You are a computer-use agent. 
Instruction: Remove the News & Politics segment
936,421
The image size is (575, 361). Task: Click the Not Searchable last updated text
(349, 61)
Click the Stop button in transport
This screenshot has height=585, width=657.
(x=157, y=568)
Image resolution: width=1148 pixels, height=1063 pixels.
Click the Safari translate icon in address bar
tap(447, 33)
--
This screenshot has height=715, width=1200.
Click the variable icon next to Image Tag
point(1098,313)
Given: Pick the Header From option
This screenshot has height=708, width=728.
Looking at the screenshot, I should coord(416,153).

REQUIREMENT
Your answer should consist only of the lines above between the line holding "You are a computer-use agent." and the line holding "Image resolution: width=1148", inclusive, each transcribed exactly.

RESULT OF THIS EXERCISE
You are a computer-use agent. 
Instruction: Remove the News & Politics segment
936,421
The image size is (575, 361). Task: Click the Not Searchable last updated text
(349, 61)
Click the Stop button in transport
This screenshot has height=585, width=657.
(x=157, y=568)
Image resolution: width=1148 pixels, height=1063 pixels.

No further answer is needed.